Your objective
Nothing but the lines from the one with "Task: Select the" through the end of the data should be set down, each exactly as written, and no picture should be included.

Stored items
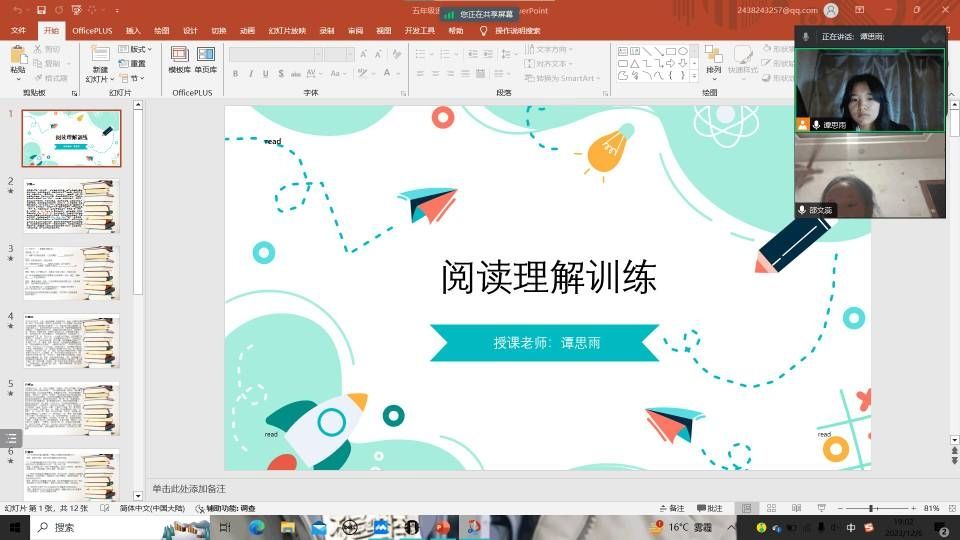The image size is (960, 540).
Task: Switch to the Insert (插入) ribbon tab
Action: (x=133, y=30)
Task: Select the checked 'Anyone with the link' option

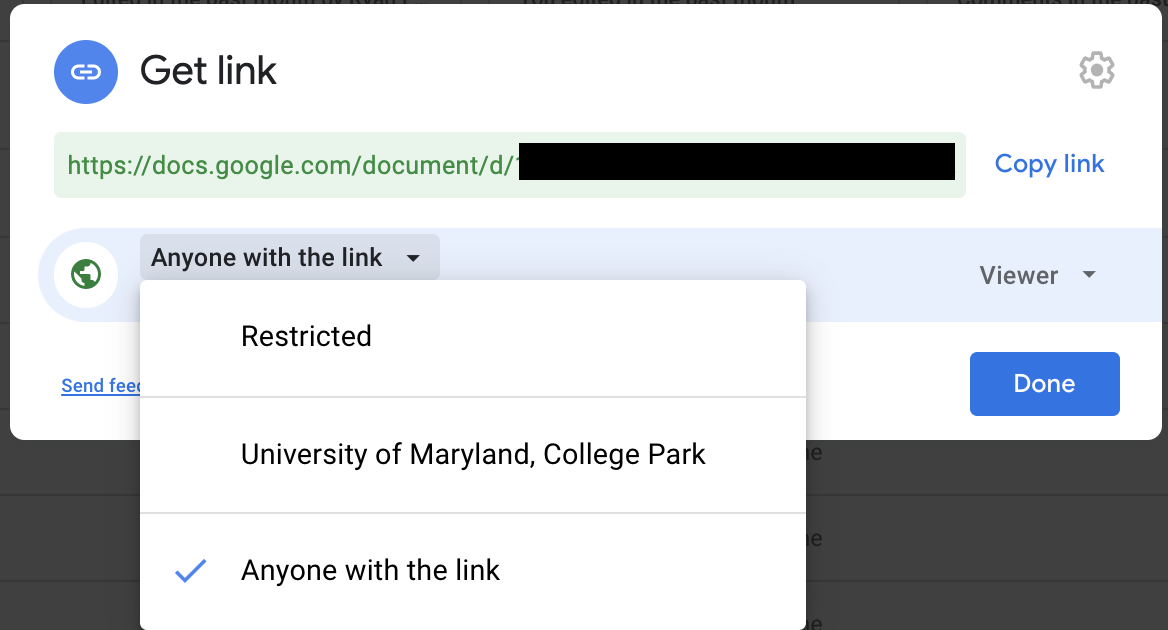Action: (370, 571)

Result of this exercise
Task: Select the checked 'Anyone with the link' option

Action: (370, 571)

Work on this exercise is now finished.